Eppure, nemmeno il tempo di fischiare l'inizio del primo match della serie A 2014-2015 che si manifestano le prime risposte ultras all’abrogazione della legge sulla discriminazione territoriale, in vigore lo scorso anno.
Ecco, così, i primi cori beceri nei confronti dei napoletani da parte dei tifosi bianconeri, presenti al Bentegodi di Verona; al momento dell'ingresso in campo delle due squadre, si è sentito, chiaramente, levarsi il coro "Vesuvio lavali col fuoco", dal settore occupato dai supporters juventini. Se il buongiorno si vede dal mattino...E non finisce qui!!! Uno striscione davvero sgradevole ha rovinato, sabato sera, la festa dei tifosi della Roma. 'De Santis santo subito', con la 'o' a forma di croce celtica, recitava una scritta su un muro adiacente allo stadio Olimpico, riferisce il quotidiano La Repubblica; il riferimento è a Daniele De Santis, l'ultrà giallorosso accusato di aver sparato al napoletano Ciro Esposito.
Fortunatamente, a stemperare la tensione ci ha pensato Antonella Leardi, madre di Ciro Esposito, che durante la trasmissione 'Tiki Taka', andata in onda lunedi 1°settembre su Italia 1, ha rivelato: “Due esponenti del tifo organizzato della Roma hanno avuto il coraggio di venire a Scampia, nel giorno dei funerali di mio figlio, dove non è successo nulla a nessuno. Sono stati accompagnati a casa mia: erano tremanti e piangenti, mi hanno chiesto scusa per ciò che era accaduto, e che se ne dissociavano. In seguito si sono recati anche al cimitero per rendere omaggio a Ciro. Mi chiesero di non rendere pubblico quest'incontro, ma, visto che lo hanno fatto loro lo posso confermare”.
Il calcio giocato fortunatamente regala una vittoria ottenuta con spirito di abnegazione ed unità d’intenti sul fotofinish. De Guzmàn scaccia i fantasmi di Bilbao e regala i tre punti al Napoli ed una felicità ai suoi tifosi, fatta di botti urla di gioia ed abbracci che si propagano nell’ultima notte d’agosto di questa strana estate.

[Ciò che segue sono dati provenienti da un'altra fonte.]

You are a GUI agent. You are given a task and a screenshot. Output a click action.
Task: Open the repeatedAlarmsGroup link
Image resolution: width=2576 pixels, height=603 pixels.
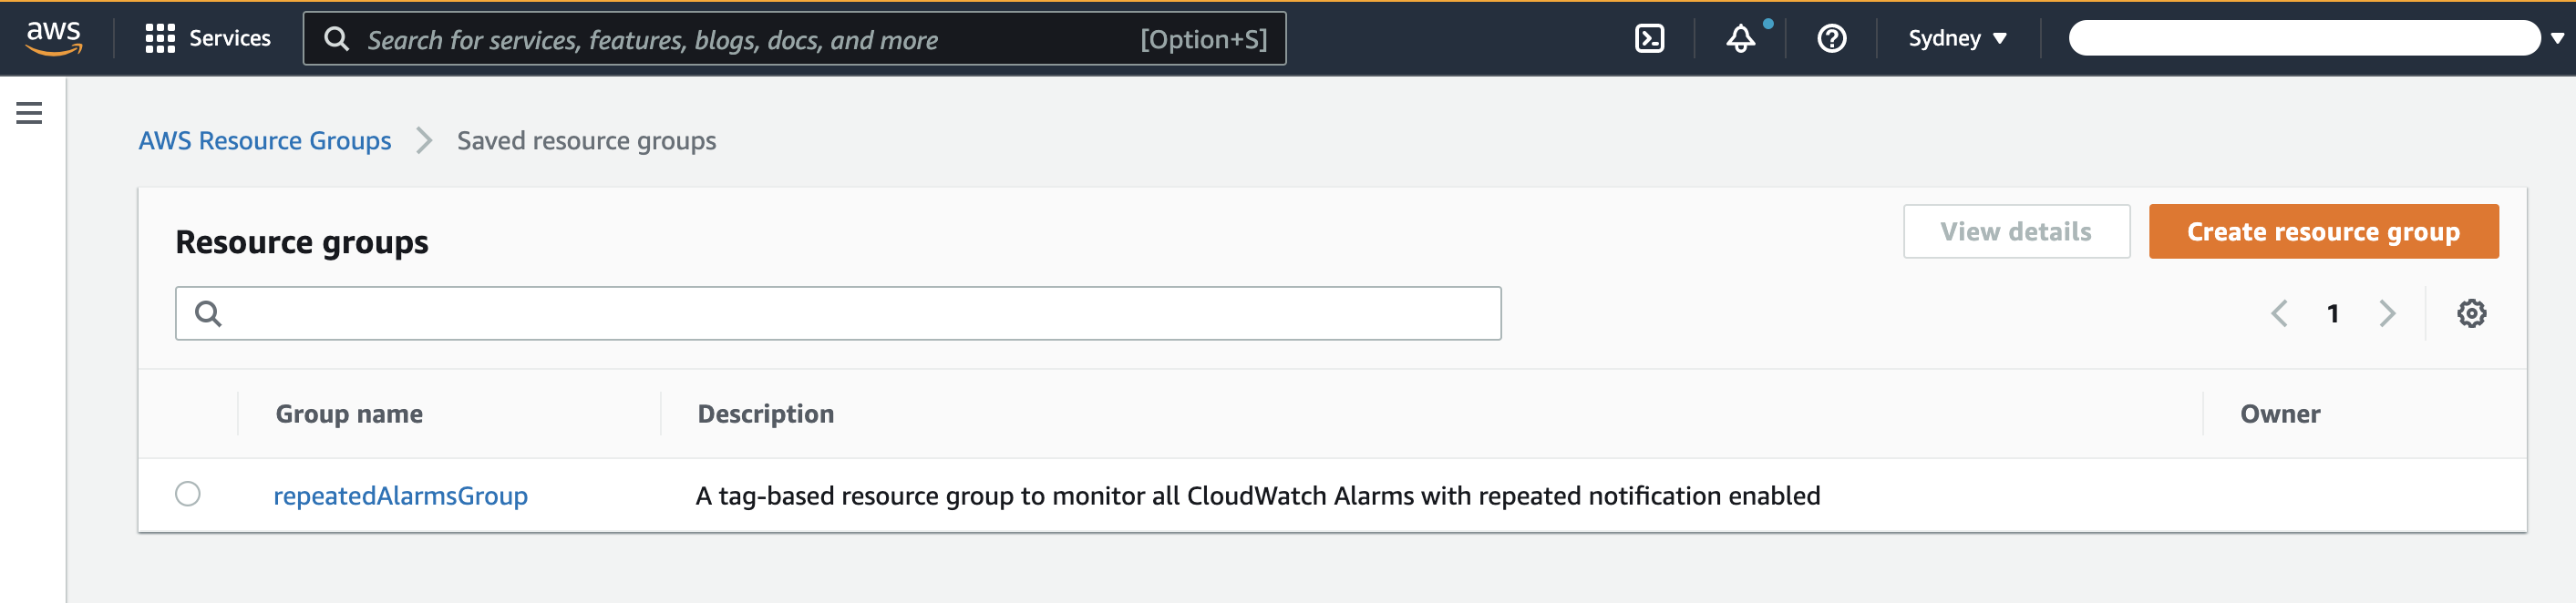(x=400, y=495)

A tenere banco resta, comunque, un mercato lento ed al risparmio che, per la maggioranza dei tifosi e degli addetti ai lavori è il vero colpevole del disastro europeo partenopeo. I tifosi si interrogano sul perché di tante occasioni perse, Fellaini e Skrtel su tutti, su uno stadio, il San Paolo, che rispetto al San Mamès, fa la figura di Biancaneve dopo mezzanotte, ed, infine, la mancanza di quell’identità che negli anni di Maradona, come racconta Ciro Ferrara, ai microfoni di Sky, era rappresentata da 13-15 elementi campani in rosa, a fronte del solo Lorenzo Insigne.
A spiegare la mancanza di investimenti può esser utile riportare alcune dichiarazioni del giornalista, de Il Sole 24 Ore, Marco Bellinazzo, ai microfoni di Sky: "Il Napoli non ha investito? Il problema è legato agli stipendi. Il monte ingaggi assorbe circa 100 milioni su un bilancio di 120 milioni. Mancano, infatti, i 30 della Champions. Il Napoli ha speso, sostanzialmente, quanto ha incassato. Un mercato un pò deludente, figlio dell'equilibrio finanziario".
I tifosi, nel frattempo, causa pausa nazionali, aspettano speranzosi una stagione fatta di successi ed in cui si torni a parlare di una squadra ed una città in modo positivo, in cui sia bello vivere e tifare senza violenza.